25 JANUARY 1952, Page 1

/ NEWS OF THE WEEK

IT is satisfactory that General Eisenhower should have stated in language unmistakably plain his conviction that Great Britain, having regard to her responsibilities as a member of the British Commonwealth (not that that is the only reason), could not with advantage take a place as a unit in a European federation. That confirms what the Prime Minister and Mr. Eden made clear to French Ministers early this month and to Americans generally more lately. their statements being fully understood and well received in either case. Britain can play her full part, and is playing it, as one of the principal members of N.A.T.O., and she is pledged to assist in building up an Atlantic community on the basis of N.A.T.O. Mean- while it is of course entirely open to the continental members of N.A.T.O. to enter into a full federal relationship, as General Eisenhower enjoined them to.

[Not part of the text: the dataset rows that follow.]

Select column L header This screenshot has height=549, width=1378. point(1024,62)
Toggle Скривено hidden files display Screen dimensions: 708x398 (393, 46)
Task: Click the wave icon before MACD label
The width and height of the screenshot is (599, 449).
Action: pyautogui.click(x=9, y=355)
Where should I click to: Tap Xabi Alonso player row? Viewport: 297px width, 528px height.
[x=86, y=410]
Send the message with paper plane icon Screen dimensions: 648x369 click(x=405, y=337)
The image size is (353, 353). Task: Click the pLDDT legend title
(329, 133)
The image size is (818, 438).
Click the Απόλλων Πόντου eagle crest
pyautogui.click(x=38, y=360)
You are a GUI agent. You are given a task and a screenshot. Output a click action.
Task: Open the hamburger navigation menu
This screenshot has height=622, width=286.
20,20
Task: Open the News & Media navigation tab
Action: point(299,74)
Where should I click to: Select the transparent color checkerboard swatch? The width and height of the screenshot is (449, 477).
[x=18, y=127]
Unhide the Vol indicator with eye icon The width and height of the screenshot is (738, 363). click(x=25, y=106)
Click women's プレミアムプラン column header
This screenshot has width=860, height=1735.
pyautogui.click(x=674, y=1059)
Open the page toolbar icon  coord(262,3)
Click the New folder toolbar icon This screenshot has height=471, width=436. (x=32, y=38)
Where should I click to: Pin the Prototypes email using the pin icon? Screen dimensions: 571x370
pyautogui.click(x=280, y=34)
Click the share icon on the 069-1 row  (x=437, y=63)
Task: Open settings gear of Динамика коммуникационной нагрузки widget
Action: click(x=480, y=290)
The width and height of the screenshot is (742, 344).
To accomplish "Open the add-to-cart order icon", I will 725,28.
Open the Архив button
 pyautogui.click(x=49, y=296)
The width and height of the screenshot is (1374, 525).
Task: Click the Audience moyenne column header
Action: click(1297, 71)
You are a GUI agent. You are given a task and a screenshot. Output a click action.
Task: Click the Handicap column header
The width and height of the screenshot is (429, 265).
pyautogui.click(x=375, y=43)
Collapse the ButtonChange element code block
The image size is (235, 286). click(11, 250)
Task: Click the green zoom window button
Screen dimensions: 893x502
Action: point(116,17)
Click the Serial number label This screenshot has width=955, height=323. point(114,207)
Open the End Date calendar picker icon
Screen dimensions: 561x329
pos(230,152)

But it is not quite clear in what capacity he was giving the injunction, whether as Commander- in-Chief of the N.A.T.O. armies or as potential President of the United States. Questions of political and economic union would appear to lie rather outside the scope of a military commander, and to suggest the summoning of a constitutional convention on closer unity because that " would mean a lot in the United States" is to move very fast and for an essentially wrong reason. If Europe is to federate it must be because it thinks federation would be a good thing for itself, not because America thinks so. There is too much inclination to assume that the American is the only possible model for closer union. That is by no means the case. New departures like the Schuman Plan and the European Army are, as General Eisen- hower recognised, steps in the direction he desires, and they may well indicate the lines of future progress. But that is for the Western European States themselves to decide, and since neither Britain nor the United States proposes to enter a European federation both of them should be sparing of their advice and exhortations to those who do or may.